(RECORDS TO PROCESS)
· · · ·

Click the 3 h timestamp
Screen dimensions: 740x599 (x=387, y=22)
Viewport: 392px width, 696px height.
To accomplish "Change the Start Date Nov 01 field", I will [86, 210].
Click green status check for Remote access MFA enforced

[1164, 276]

· · · ·

(WHAT THE TASK ASKS)
The full set of records is to be written out once more, word for word.

(ANSWER BELOW)
Click the 3 h timestamp
Screen dimensions: 740x599 (x=387, y=22)
Viewport: 392px width, 696px height.
To accomplish "Change the Start Date Nov 01 field", I will [86, 210].
Click green status check for Remote access MFA enforced

[1164, 276]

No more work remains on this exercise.